* _EXCERPTED TEXT_
+===+
Hey all, we use balena to distribute updates to our updates to remote devices. The builds tend to be rather flaky, either some random Go package repository pull has a network error (killing the deploy) or a caching error from balena (ie "failed to restore cached image from “sha256: …” failed to get layer … : layer does not exist). These failures result in having to restart the build, which takes about 20-30 minutes (build time is another issue, local builds are <3 minutes).
Does anyone else have issues with the remote builder’s reliability?
Hey @mpous, our target device is an arm-based Linux machine (iot-gate-imx8). It is connected currently over local wifi. Host OS is balenaOS 2.98.33, supervisor version 14.2.16.
All the builds seem to fail in the cloud build stage, we are not currently building locally as that did not work when we set up our pipelines a year ago. The current cycle looks like
Make code change;
Balena push to the fleet;
Await either successful push and build, or failed in remote build.
@mpous We have continued to experience periods where remote builds flat out don’t work for hours. Usually, a mix of cache failures and network errors, followed by a long period of 408s. This has been a common occurrence for a couple of months now.
Thank you for reporting this. We replaced the native ARM builders i.e. new hardware. We made that change on Dec 8th. Other customers now report normal build times. If you haven’t already, please try a build.
I just tried a build and got the dreaded 408. I was getting them pretty hardcore over the weekend, but had a few days where builds went off without a hitch this week.
Hey @johnwarila,
I just took a look at the builder logs and I see a few failed builds around the time your talking about but unlike before the 8th the builder system is not showing unusually high load because of the failed arm builders. All pods are up and running as normal.
The reliability of our builder is of importance to us for obvious reasons. If you have access to payed support, I would recommend opening a ticket there. If not, then please DM me your Dockerfile(s) and docker-compose.yml.
Publicly can you post your fleet URL and enable support access to your entire fleet so we can take a look. Please note that as forms are a little slower at getting a response it would be great if you could enable support access for a week or more.
If you have any concerns with this please let me know, make sure to tag me so that I get notified.
+===+
* _SOURCE MATERIAL_

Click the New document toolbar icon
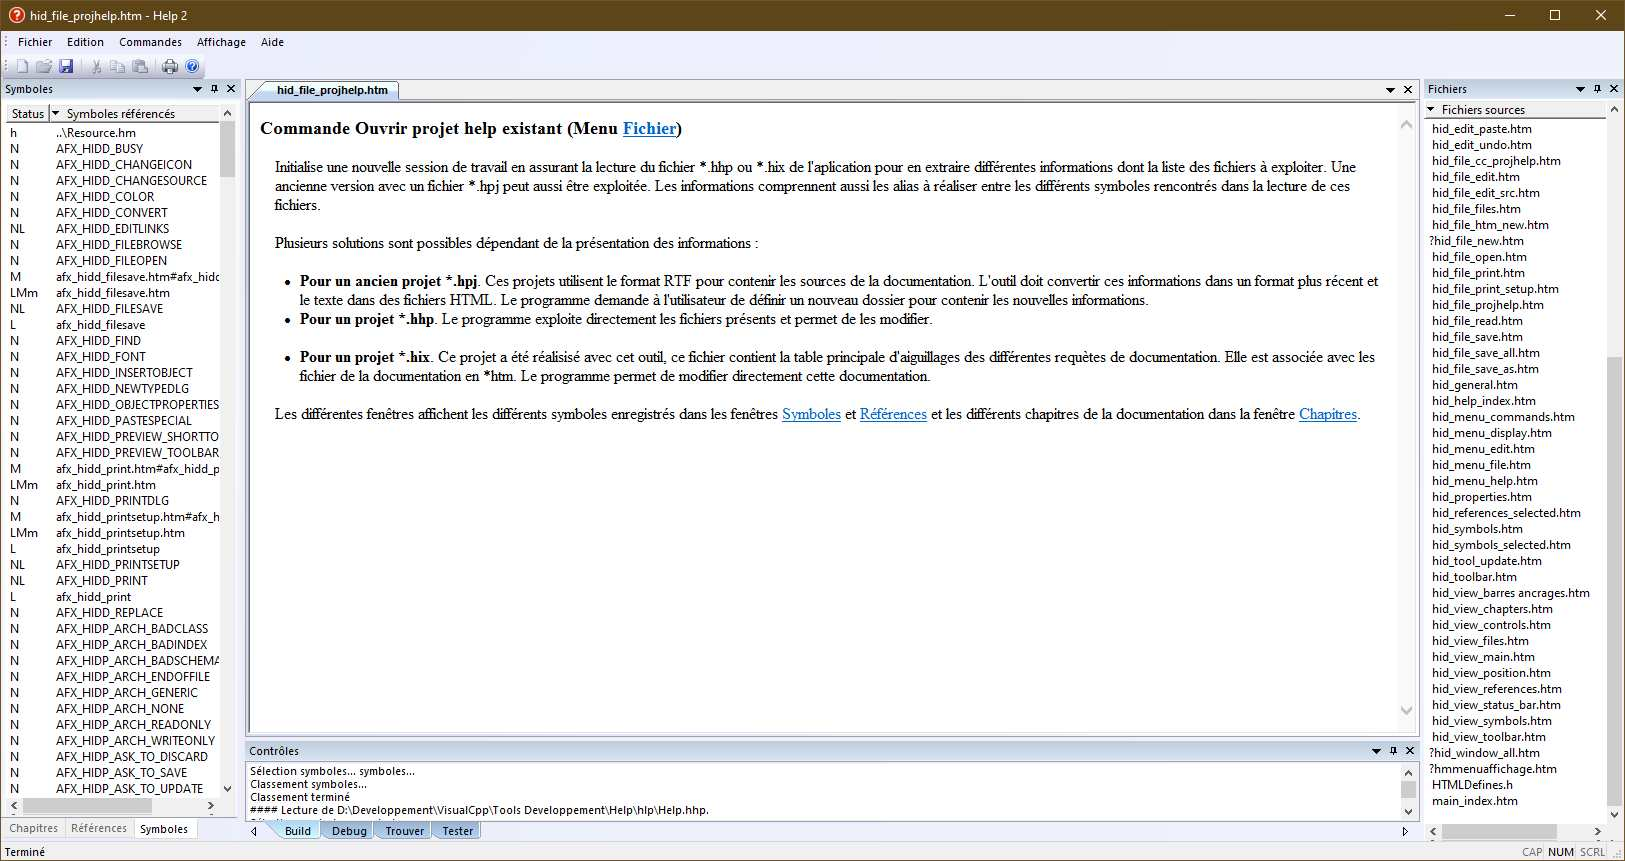 click(22, 66)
+===+
* _YOUR TASKS_
A) Answer these about the forum thread on balena remote builds:
(i) How long do local builds take?
(ii) On what date were the native ARM builders replaced?
(iii) Which balenaOS version is the host OS on the target device?
B) Write the next part of the forum thread on balena remote build failures, picking up after its final post.
The material has no part in this.

* _RESULTS_
A)
(i) Under 3 minutes.
(ii) December 8th.
(iii) balenaOS 2.98.33.

B)
Thanks,
-Thomas
Hey @johnwarila ,
Thanks for DMing me your dockerfiles, before I started digging into them too much I noticed at least in regard to the application the device UUID that starts with 4ee and ends with 6be3 is in. This application seems to have mostly successful builds. Are the failed builds examples of the problem occurring? For example, can I look at commit id: 52f1a2a which is the most recent failed build, as an example of what it looks like when your builds fail randomly? Are all of the builds that failed in the last month examples of this?
I just want to make sure I get all the details before I go diving into the builder logs.
Thanks, I should have more time to look into this further this week.
-Thomas
I am not super confident that the failed builds are the failure mode. If you don’t see clusters of failed builds (that did not fail for reasons like missing dependencies etc.) the failures may not even be touching your build servers. We have definitely still been observing these failures over the last month (at least once per week when doing heavy build trains); usually the failures are clustered by time, where we do not see mixed successes and failures - it is always a cluster of failures and then it starts working again some hours later.
One hunch I have is that the build bundle is not even being uploaded, and we are getting a 408 error before hitting the build servers.
Actually interesting discovery, another member on the team tried with their balena ID to push a build and it worked just fine! We started poking around and discovered that although we can see my account with admin permissions in the balena dashboards, but when someone tries to edit my account that also fails. I can still access all the dashboards and do things related to the fleet and device.
Maybe my account gets messed up for several hours every now and again, and that results in my not being able to do certain things like push a build?
Hey @johnwarila
First off thanks for the investigation from your side. I will keep tracking this down on my side but I needed to ask for help on how to find the logs for the events you are seeing as they don’t even get logged as failed builds.
If this is a partial and intermittent failure of the auth system of the builder then this is certainly something we want to track down completely.
Can you confirm your account is the one I am DMing you?
The next time you see the 408 error can you dump the full logs into this post so I can search for normal log lines around the error text to gather context of what system might be failing to auth you. This issue is complicated because the CLI should and is pre-authenticating your account or you would see a difference error entirely.
I am looking into if the builder uses a token or something from your account to act on your behalf that could be the underlying source of the issue.
@johnwarila
Hey John,
I also wanted to be sure that the application you where experiencing failures on today has a name that starts with: p and ends with e.
Just to confrim that the failures are indeed not getting logged as failed builds.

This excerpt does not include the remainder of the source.